Expérience spirituelle

« La première fois, j’étais complètement perdue, poursuit-elle. Je voyais tout le monde se lever, chanter, savoir que répondre… sans comprendre ce que je devais faire. Mais j’ai tout de même senti qu’il se passait quelque chose. » La voilà intriguée. Comme elle a inscrit sa fille au patronage, elle retourne à la messe de temps à autre. Mais c’est le jour de son mariage qu’Harmony vit une expérience spirituelle forte : « J’ai senti un immense amour. Nous étions complètement enveloppés par Dieu et, en même temps, par nos familles qui pourtant ne sont pas croyantes. Après le mariage, j’ai éprouvé un manque. Alors je suis retournée à la messe. »

Elle rencontre d’autres paroissiens « très bienveillants », pose des questions, s’intègre peu à peu et rapidement… rejoint le catéchuménat. « Je n’ai pas eu de” révélation” lors d’une célébration. J’ai aussitôt été touchée par les chants mais, au début, les lectures ne me parlaient pas du tout… Petit à petit, je me suis mise à comprendre. Pourquoi il y a un silence après l’homélie. Pourquoi on adore un morceau de pain… Ce sont de nombreuses petites étapes qui participent à convertir le cœur ». Elle finit par trouver une forme de grâce dans certains moments, tout comme certains gestes. « Je trouvais très étrange de s’agenouiller, par exemple. Et puis un jour, c’est venu naturellement. » Et finit par communier pour la première fois et recevoir la confirmation en 2025.

Une application Web

Son expérience lui fait néanmoins dire que la messe « peut déconcerter certains nouveaux venus ». De quoi pousser cette informaticienne à créer une application Web (1), « Missel Vivant », pour suivre et comprendre la messe.
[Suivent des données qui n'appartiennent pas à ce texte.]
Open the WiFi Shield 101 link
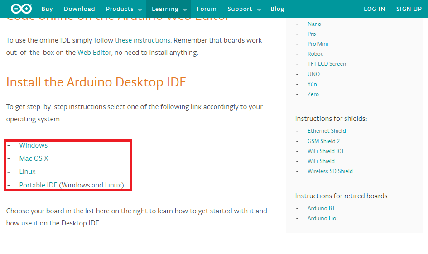Screen dimensions: 428x254 click(325, 151)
L’apparence est discrète et le fonctionnement simple : la présentation de chaque étape de la célébration, leur sens, des indications sur quand se lever et s’asseoir, les formulations employées par le prêtre et la réponse des fidèles… Les lectures du jour sont également intégrées automatiquement.
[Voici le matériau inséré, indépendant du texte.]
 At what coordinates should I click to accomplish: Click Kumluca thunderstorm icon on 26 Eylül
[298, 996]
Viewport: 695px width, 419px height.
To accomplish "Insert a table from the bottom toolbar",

Elle le fait un peu pour elle, afin de ne pas avoir à jongler entre le livret et le missel. Mais pense, dès sa conception, à l’utilité d’une telle application pour faciliter l’accueil. Déjà engagée depuis plusieurs mois dans la paroisse pour moderniser le site Internet, elle évoque, en septembre 2025, son application au père Thomas Chassaing, tout juste nommé curé du pôle missionnaire de Lagny.
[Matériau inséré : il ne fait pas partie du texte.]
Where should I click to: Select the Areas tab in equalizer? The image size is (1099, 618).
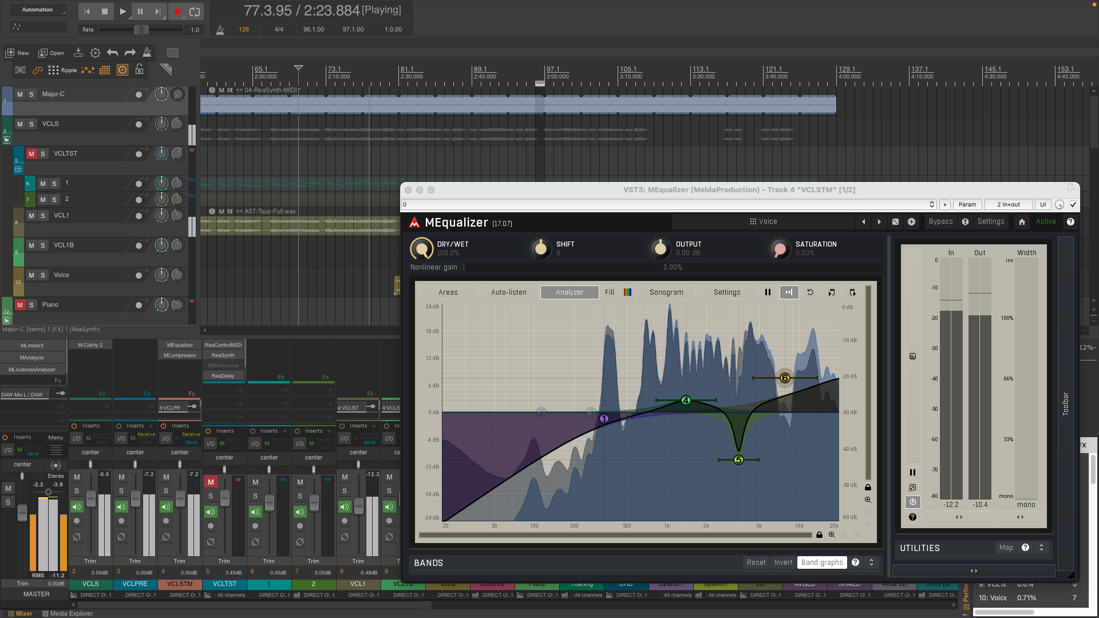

S’il a alors une « petite appréhension » quant à l’utilisation du téléphone pendant la messe, il accepte de mettre en avant l’application auprès des fidèles, sous forme de test. Un outil qui s’ajoute à l’accueil à l’entrée de l’église par des paroissiens et à un livret explicatif sur la messe disponible à l’entrée… « L’un des grands enjeux est celui de la pédagogie, pour aider les personnes à « entrer » dans l’Église et à se sentir accueillies. Certains n’ont pas besoin de cela pour être touchés. Mais nous savons aussi que d’autres vont se sentir en décalage, non légitime parce qu’ils ne comprennent pas… et risquent de ne jamais revenir. Un tel outil peut donc être utile pour les accompagner.

« C’est ma respiration »

Cette question de l’accueil et de l’accompagnement est d’ailleurs au cœur du concile provincial dont la consultation se tient en ce moment à l’initiative des évêques d’Île-de-France, dans la foulée de la vague de demande de baptêmes constatée ces dernières années. Même si Harmony Dumas en convient « tout ne se fait pas en un jour ! « 

« Au départ, je ne comprenais pas que l’on y consacre son dimanche. Maintenant c’est ma respiration » rit-elle. C’est le moment où je pose mon esprit et laisse les choses descendre… En plus de la présence de Dieu, j’y ai trouvé un refuge communautaire, une famille avec laquelle je me sens bien. » Désormais, quand elle voit arriver des nouveaux venus, elle se hâte d’aller les saluer.